Batch Normalization

In machine learning, we often refer to the change in the distributions of two independent datasets as covariate shift. For instance, when the training dataset and the testing dataset are sampled from two independent distributions, then it is preferable to perform normalization before training and testing our machine learning model.

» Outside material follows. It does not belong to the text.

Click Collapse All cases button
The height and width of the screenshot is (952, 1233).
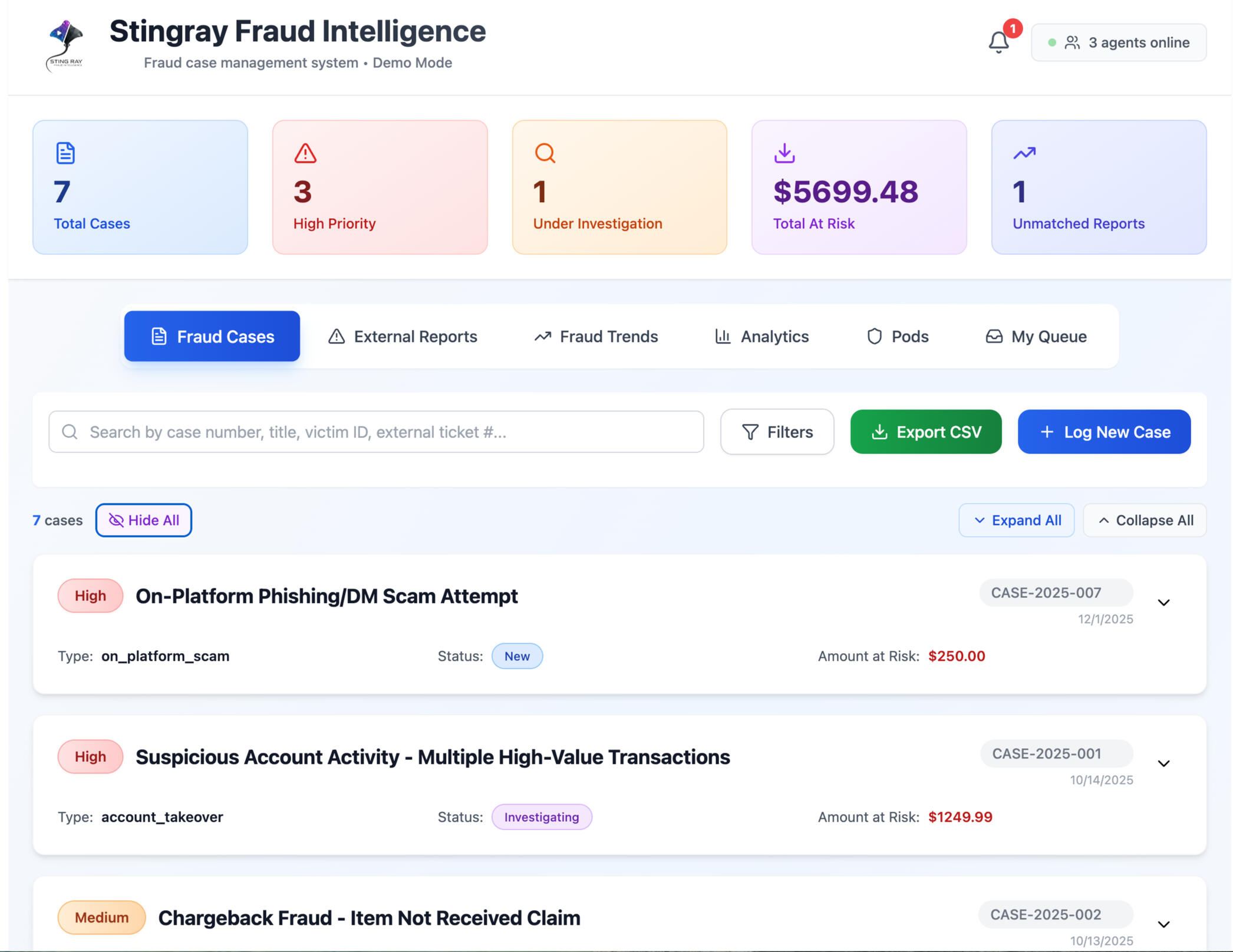[x=1145, y=520]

Consider training the neural network with multiple hidden layers, for instance:

$\mathbf{X}^l=\mathbf{A}^{l-1}\mathbf{W}^l+\mathbf{b}^l$

$\mathbf{A}^l = f^l(\mathbf{X}^l)$

$\mathbf{X}^{l+1}=\mathbf{A}^l\mathbf{W}^{l+1}+\mathbf{b}^{l+1}$

$\mathbf{A}^{l+1} = f^{l+1}(\mathbf{X}^{l+1})$

Suppose $\mathbf{X}^{l-1}$ has already been normalized such that $\text{E}[\mathbf{X}^{l-1}]=0, \text{Var}[\mathbf{X}^{l-1}]=1$. It is not necessary that the output of $Layer^l$ is also normalized. In other words, there will be a difference in the distribution of the two layers $Layer^l$ and $Layer^{l+1}$. This is referred to as an internal covariate shift in deep neural networks. For instance, when using the sigmoid activation function in the first layer, without proper normalization on $\mathbf{Z}^l$, most of the output will be $0$ with $0$ gradients. This leads to saturation points in the training process, which slows down the training process. Therefore, it is important to ensure the input of each layer follows similar distributions.

Training Process

Alternatively, the authors suggest performing normalization to the input prior to the linear combination and activation function on the input:

$\mathbb{E}[\mathbf{A}j^{l-1}]=\frac{1}{m}\sum\limits{i=1}^mA_{ij}^{l-1}$

$\text{Var}[\mathbf{A}j^{l-1}]=\frac{1}{m}\sum\limits{i=1}^m(A_{ij}^{l-1} - \mathbb{E}[\mathbf{A}_j^{l-1}])^2$

$\mathbf{A}^{l-1}_{norm}=\frac{\mathbf{A}^{l-1}-\text{E}[\mathbf{A}^{l-1}]}{\sqrt{\text{Var}[\mathbf{A}^{l-1}]}}$

$\mathbf{X}^l=\mathbf{A}^{l-1}_{norm}\mathbf{W}^l+\mathbf{b}^l$

$\mathbf{A}^l = f^l(\mathbf{X}^{l})$

This can be thought of as normalizing the batch dimension (compute the mean and variance of each features considering the batch of samples). For instance, if the output of the activation is $\mathbf{A}\in\mathbb{R}^{b\times n}$, batch normalization compute the mean and variance for each feature, resulting in $\mu\in\mathbb{R}^{1\times n}$, $\log\sigma\in\mathbb{R}^{1\times n}$. Each feature is normalized independently (as opposed to layer normalization, where the mean and variance considering all features is computed for each sample in the mini-batch). Note that the normalization takes place for each mini-batch.

Result

Performance on ImageNet Large Scale Visual Recognition Challenge 2012

Inference Process

In inference process, we compute the means and variances considering previous batches used in the training process:

$\text{E}[\mathbf{A}^{l-1}]=\text{E}[\text{E}_{batch}[\mathbf{A^{l-1}}]]$

$\text{Var}[\mathbf{A}^{l-1}]=\frac{m}{m-1}\text{E}[\text{Var}_{batch}[\mathbf{A^{l-1}}]]$

$\mathbf{A}^{l-1}_{norm}=\frac{\mathbf{A}^{l-1}-\text{E}[\mathbf{A}^{l-1}]}{\sqrt{\text{Var}[\mathbf{A}^{l-1}]}}$

$\mathbf{X}^l=\mathbf{A}^{l-1}_{norm}\mathbf{W}^l+\mathbf{b}^l$

$\mathbf{A}^l = f^l(\mathbf{X}^{l})$

where $m$ is the batch size used in the training process.

Implementation

API

model = tf.keras.Sequential([
    tf.keras.layers.Dense(128, activation='relu'),
    tf.keras.layers.BatchNormalization(),
    tf.keras.layers.Dense(64, activation='relu'),
])

The authors suggest that using batch normalization can effectively improve the training process of the neural network; however, the author also suggests that:

It is not recommended to use batch normalization along with dropout.
Provide stable results even when using a higher learning rate.
Allow faster decay on the learning rate.
Shuffle the training examples more thoroughly is relevant when using batch normalization.

References

Batch Normalization: Accelerating Deep Network Training by Reducing Internal Covariate Shift. Ioffe et al., Proceedings of Machine Learning Research, 2015.